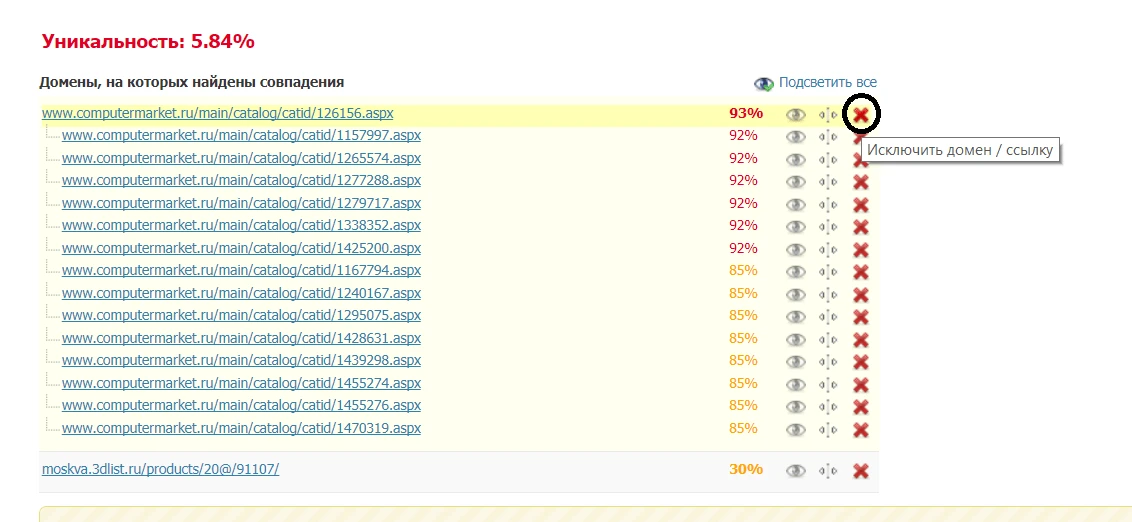The width and height of the screenshot is (1132, 522).
Task: Click red X for catid/1277288 link
Action: tap(860, 182)
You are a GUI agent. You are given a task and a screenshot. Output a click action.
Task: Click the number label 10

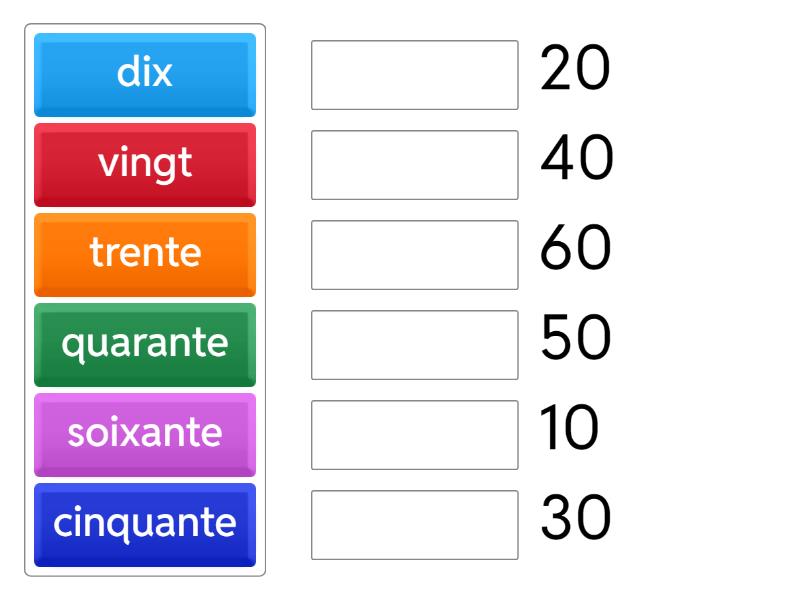(x=573, y=430)
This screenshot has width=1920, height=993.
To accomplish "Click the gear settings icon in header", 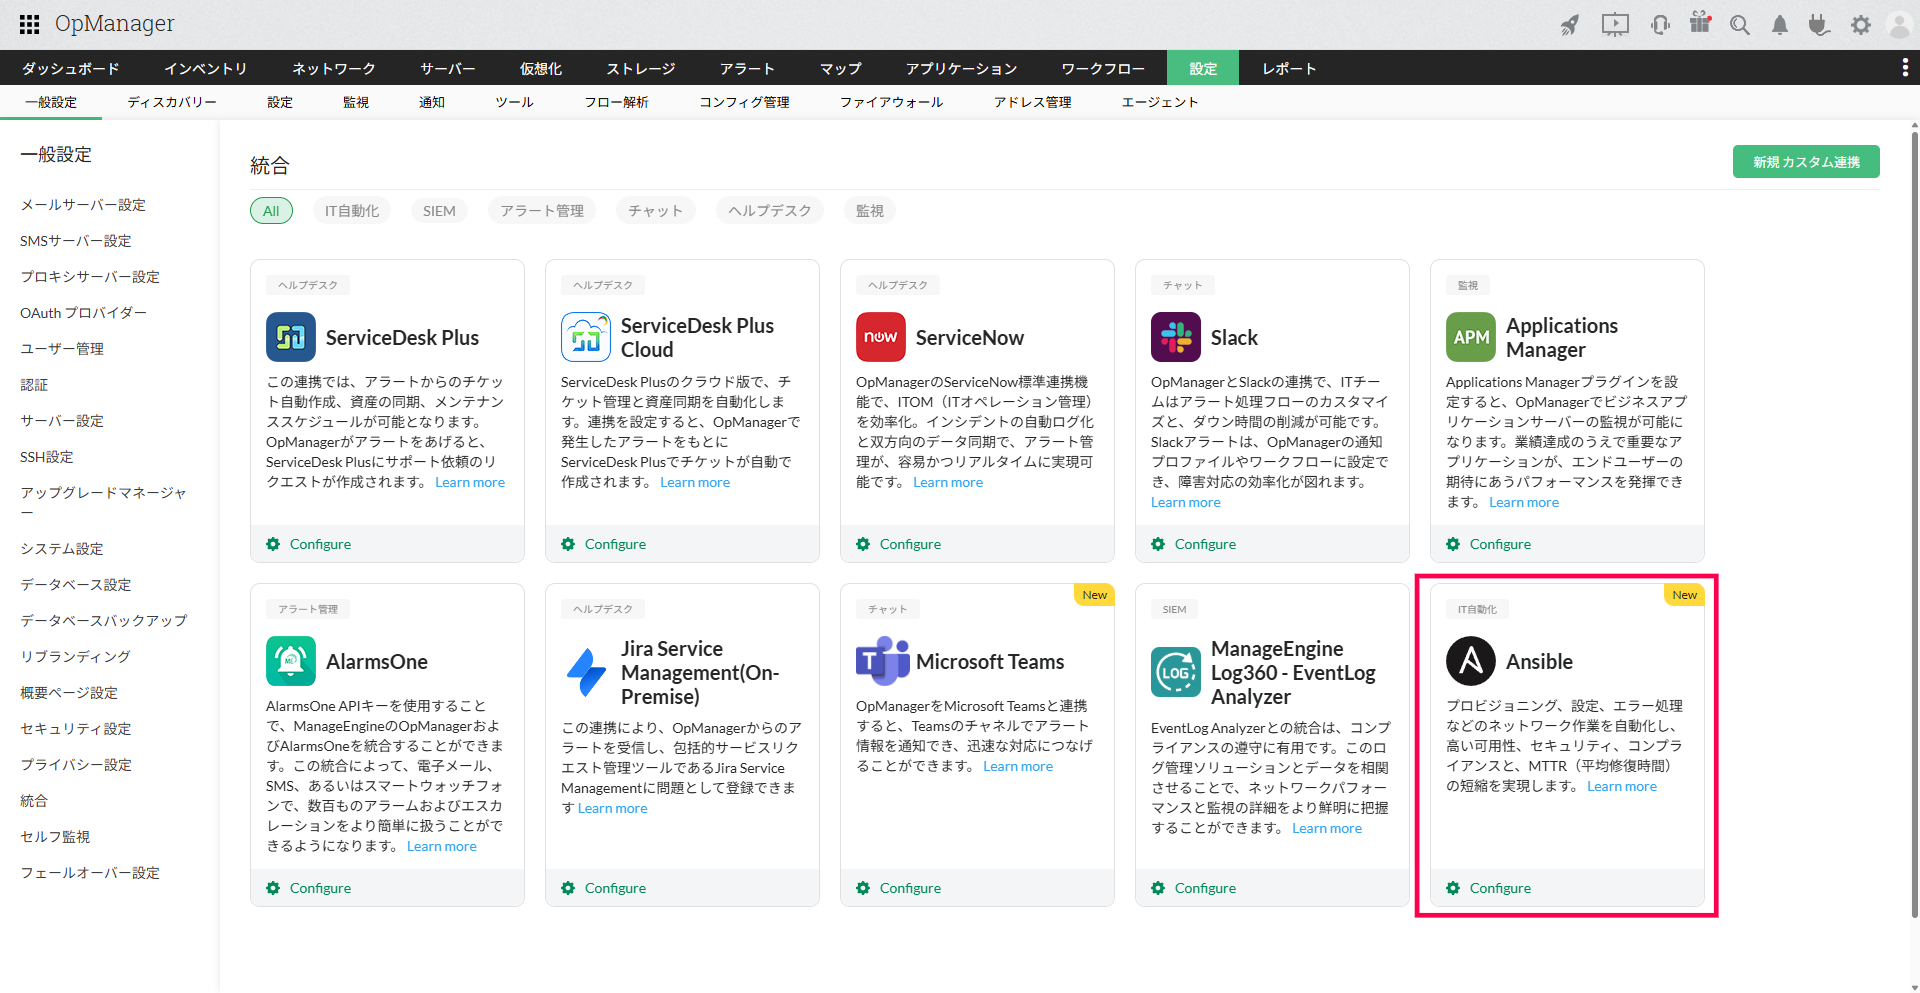I will point(1860,25).
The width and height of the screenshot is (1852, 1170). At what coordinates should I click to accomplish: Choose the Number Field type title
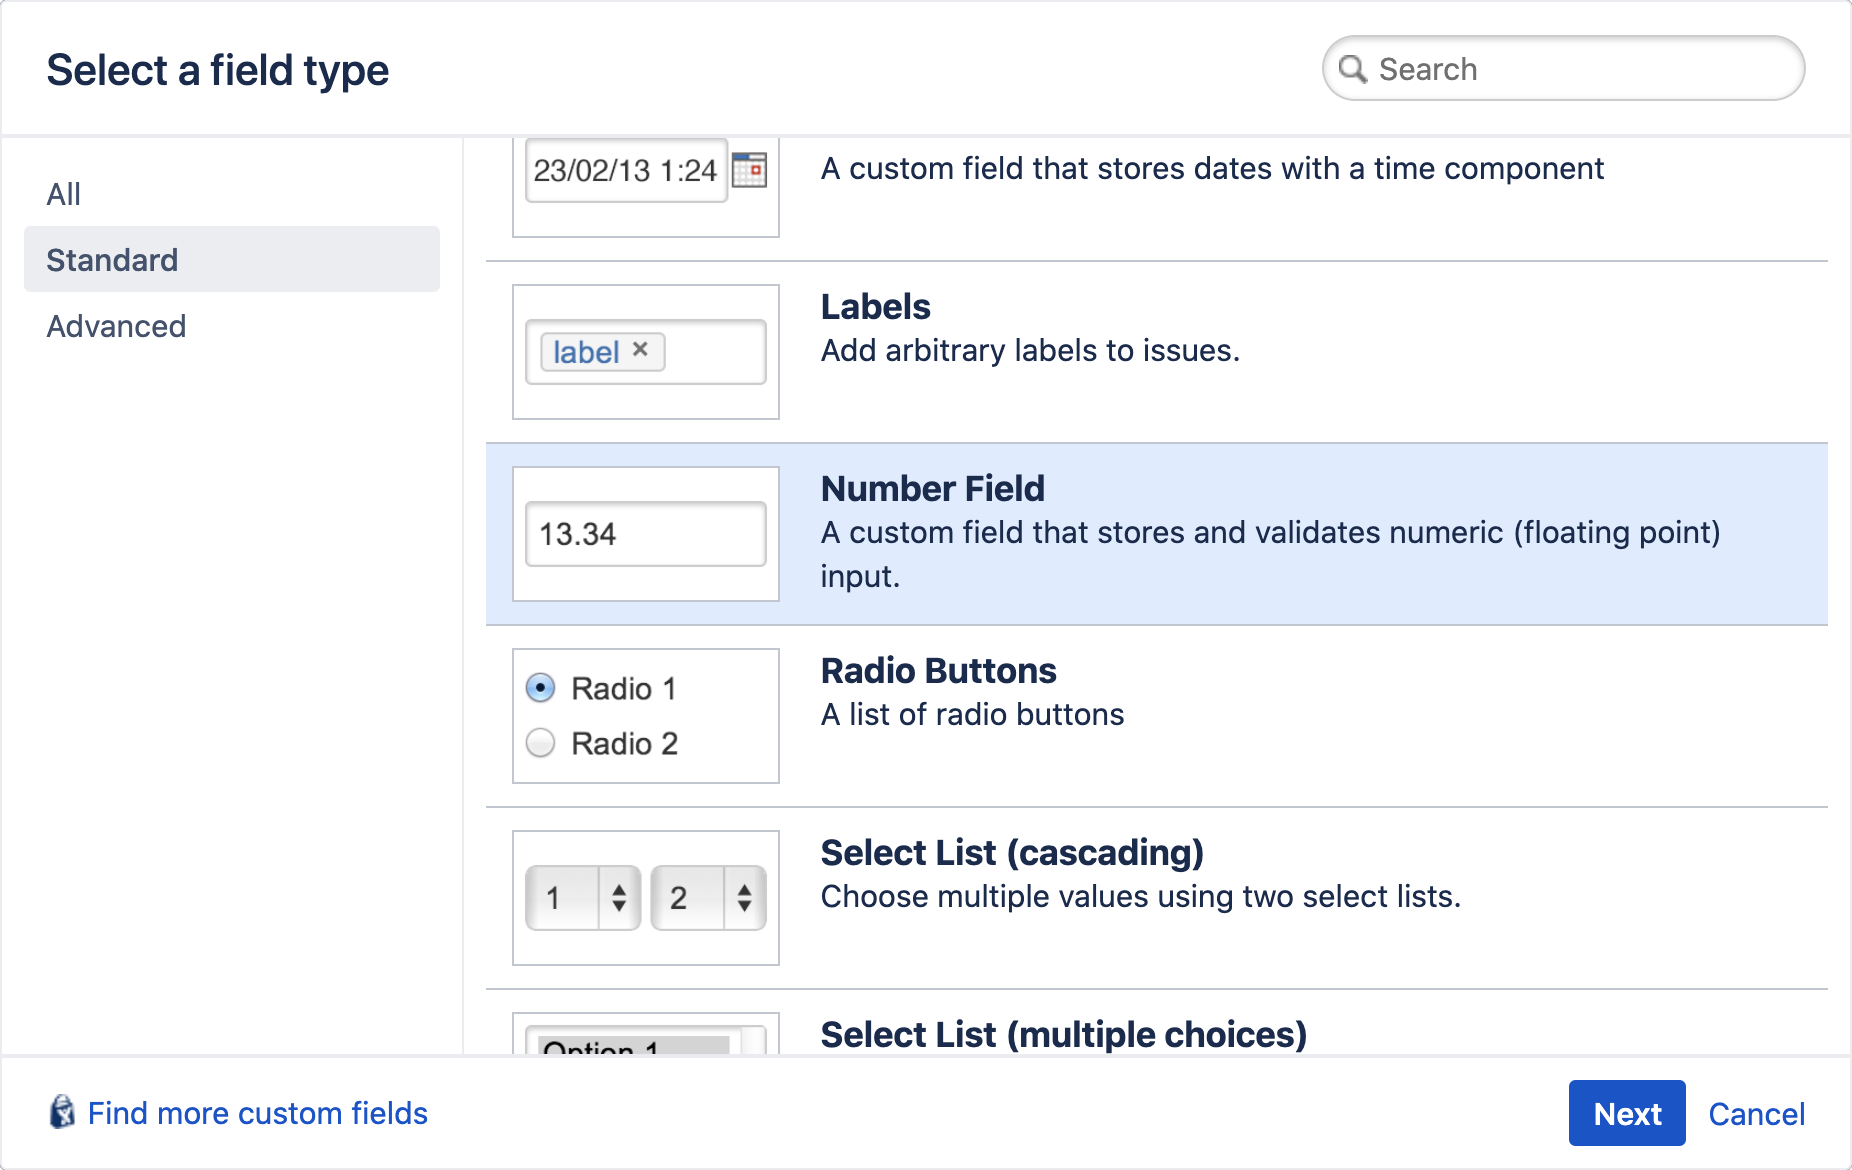click(932, 489)
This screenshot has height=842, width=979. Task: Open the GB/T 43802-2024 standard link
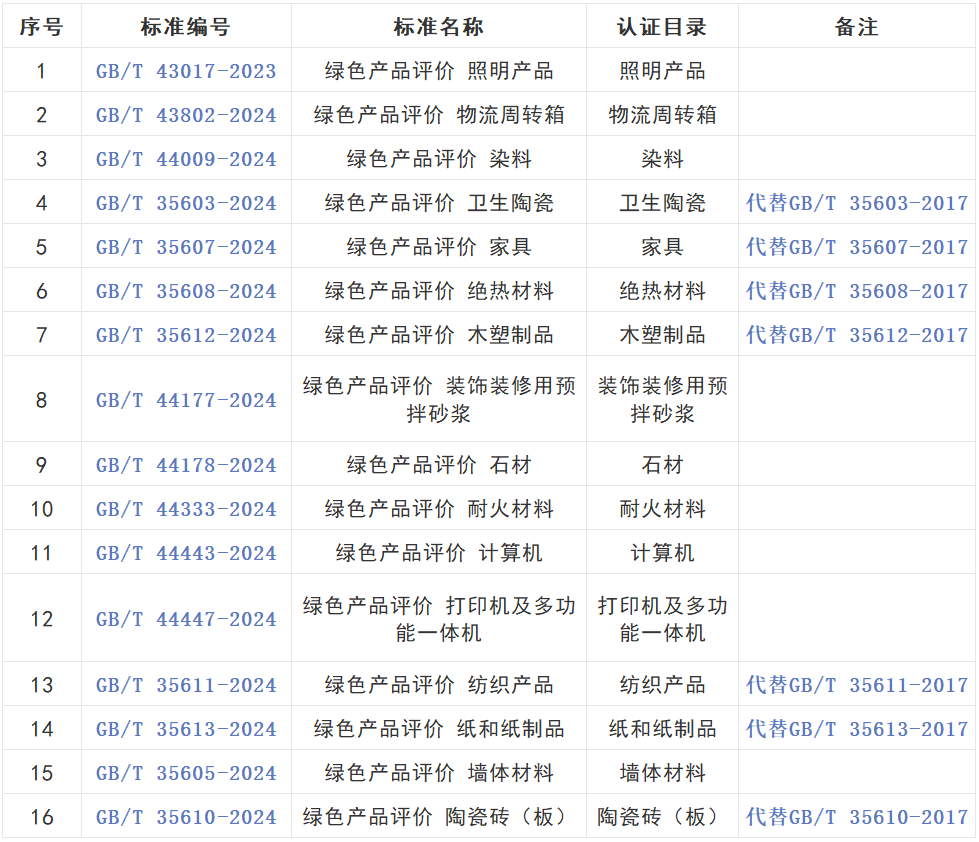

• • • •

→ **What the task asks**: Look at the records above. Copy every line where the string "This" occurs.

→ **Output of the exercise**:
This screenshot has width=1920, height=993.
This screenshot has height=842, width=979. Task: Open the GB/T 43802-2024 standard link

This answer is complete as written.